Es gab eine Zeit, da man ein Kino mit heilen Ohren verlassen konnte, eine Zeit, in der Vulgarität und Gewalt
nicht die Nachfrage beherrschten und das Wort „Sex“ noch nicht Liebe ersetzte. Umso stärker ist die
Provokation dieser Filme geblieben. In Jeux interdits sind es Kinder, die bis in die Blasphemie vorstoßen, bei
Erice und Saura gar die Augen eines kleinen Mädchens, die uns fesseln, wie es die Nahaufnahme eines
erwachsenen Stars nicht vermöchte. Luis Malle führt in „Le souffle au coeur“ mit entwaffnender Grazie in
die Region des Verbotenen. Und Pabsts „Dreigroschenoper“, den die Brecht-Erben gesperrt hatten, ist nun
wieder vorhanden – als eine strahlendes Dokument Brecht-Weill’schen Theaters mit Carola Neher an der
Spitze der (fast lückenlosen) Besetzung der Uraufführung, zugleich jedoch als Beweis für Pabsts filmisches
Ingenium, das auch den neuen, grandiosen Schluß beisteuerte.
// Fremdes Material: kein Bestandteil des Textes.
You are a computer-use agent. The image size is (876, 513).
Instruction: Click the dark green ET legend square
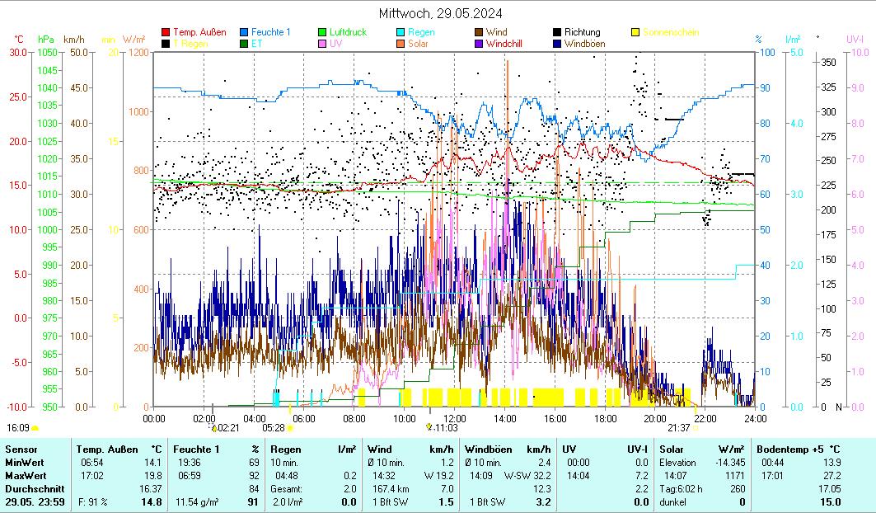[245, 44]
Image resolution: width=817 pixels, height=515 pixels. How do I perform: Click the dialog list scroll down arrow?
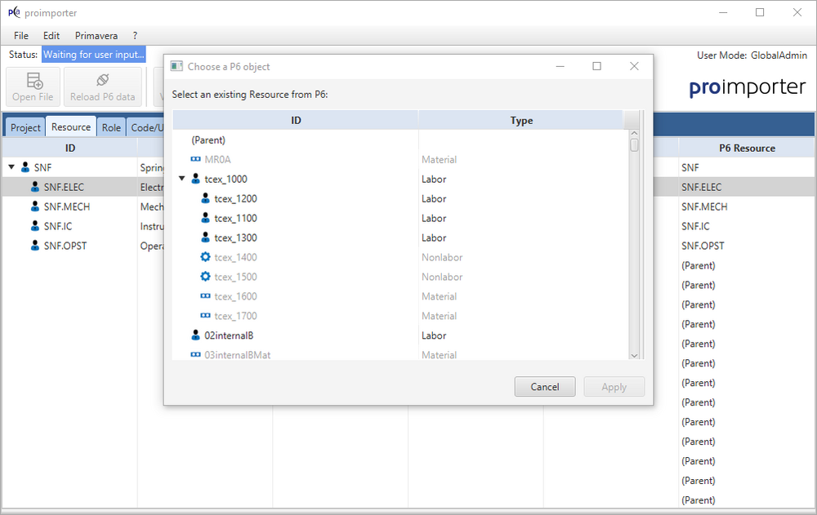[x=634, y=355]
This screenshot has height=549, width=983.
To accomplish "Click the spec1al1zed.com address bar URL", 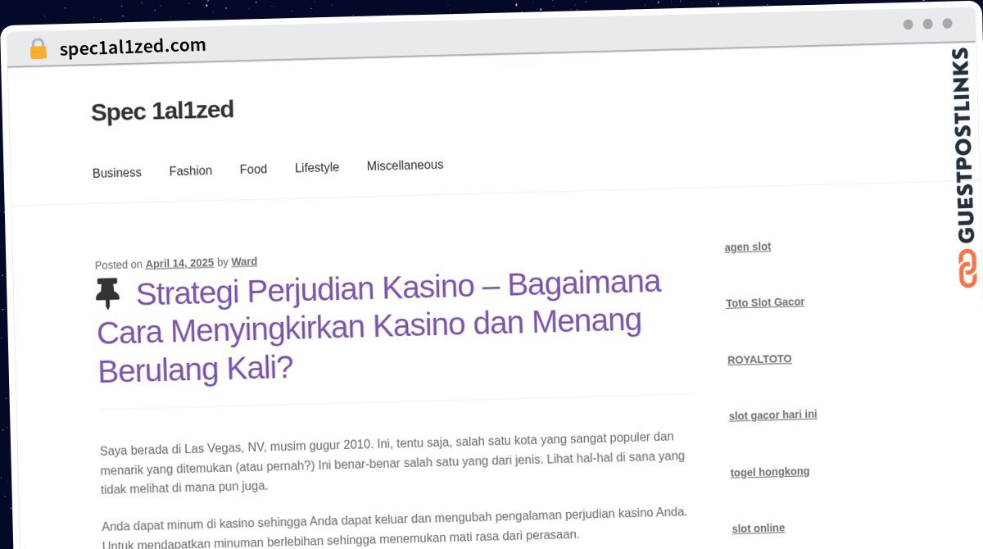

Tod Brownings Freaks und Marco Ferreris La grande bouffe demonstrieren die schwärzeste Spielart des
Grotesken. „Mit Entsetzen Scherz treiben“ ist eine Wendung aus Schillers „Glocke“, die sich selbständig
gemacht hat. Die Frage ist, wie man sich dazu stellt, und ob sie hier überhaupt zutrifft. Darf Makabres nicht
manchmal komisch sein? In den guten Aufführungen des Londoner Theaters gibt es selbst in Lears Delirium
noch komische Momente. Und die Sicht der Weimarer Klassiker, für die die griechische Skulptur das Maß
der Schönheit war, ist nicht mehr die unsere.